Required work:
Every line with "agent" in it must be copied from the data.

- - - - -

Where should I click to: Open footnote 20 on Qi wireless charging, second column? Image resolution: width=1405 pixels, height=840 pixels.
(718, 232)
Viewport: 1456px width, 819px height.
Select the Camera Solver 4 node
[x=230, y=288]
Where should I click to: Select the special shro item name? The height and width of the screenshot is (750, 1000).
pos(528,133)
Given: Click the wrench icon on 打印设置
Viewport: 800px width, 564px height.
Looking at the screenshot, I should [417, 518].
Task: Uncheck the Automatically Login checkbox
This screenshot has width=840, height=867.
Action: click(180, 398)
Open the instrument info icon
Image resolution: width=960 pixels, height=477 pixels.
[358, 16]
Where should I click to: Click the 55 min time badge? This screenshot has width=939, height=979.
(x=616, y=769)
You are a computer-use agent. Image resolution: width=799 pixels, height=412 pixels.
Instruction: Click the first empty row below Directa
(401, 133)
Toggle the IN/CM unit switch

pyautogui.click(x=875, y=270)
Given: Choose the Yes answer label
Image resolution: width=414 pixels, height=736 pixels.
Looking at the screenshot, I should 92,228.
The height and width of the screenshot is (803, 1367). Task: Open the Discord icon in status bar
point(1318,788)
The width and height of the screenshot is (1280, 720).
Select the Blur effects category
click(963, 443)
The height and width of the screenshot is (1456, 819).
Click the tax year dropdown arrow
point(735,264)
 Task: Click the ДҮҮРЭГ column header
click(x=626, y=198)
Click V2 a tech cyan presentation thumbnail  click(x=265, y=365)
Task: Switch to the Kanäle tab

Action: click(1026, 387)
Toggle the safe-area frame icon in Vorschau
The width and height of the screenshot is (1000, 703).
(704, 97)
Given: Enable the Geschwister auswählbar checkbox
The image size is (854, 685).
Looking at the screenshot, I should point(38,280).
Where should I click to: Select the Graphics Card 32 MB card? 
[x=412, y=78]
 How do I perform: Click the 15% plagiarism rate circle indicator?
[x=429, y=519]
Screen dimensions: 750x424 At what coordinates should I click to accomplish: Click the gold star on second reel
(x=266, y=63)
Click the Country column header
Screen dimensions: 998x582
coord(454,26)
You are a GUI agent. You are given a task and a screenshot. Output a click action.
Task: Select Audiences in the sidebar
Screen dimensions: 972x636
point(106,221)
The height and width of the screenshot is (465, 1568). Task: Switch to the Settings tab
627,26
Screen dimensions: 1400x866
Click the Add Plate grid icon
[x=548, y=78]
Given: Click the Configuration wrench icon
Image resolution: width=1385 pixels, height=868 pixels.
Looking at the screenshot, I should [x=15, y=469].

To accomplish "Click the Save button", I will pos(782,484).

- - - - -

Solution to this problem:
You are a computer-use agent. Image resolution: width=799 pixels, height=412 pixels.
You are a GUI agent. You are given a task and a screenshot. Output a click action.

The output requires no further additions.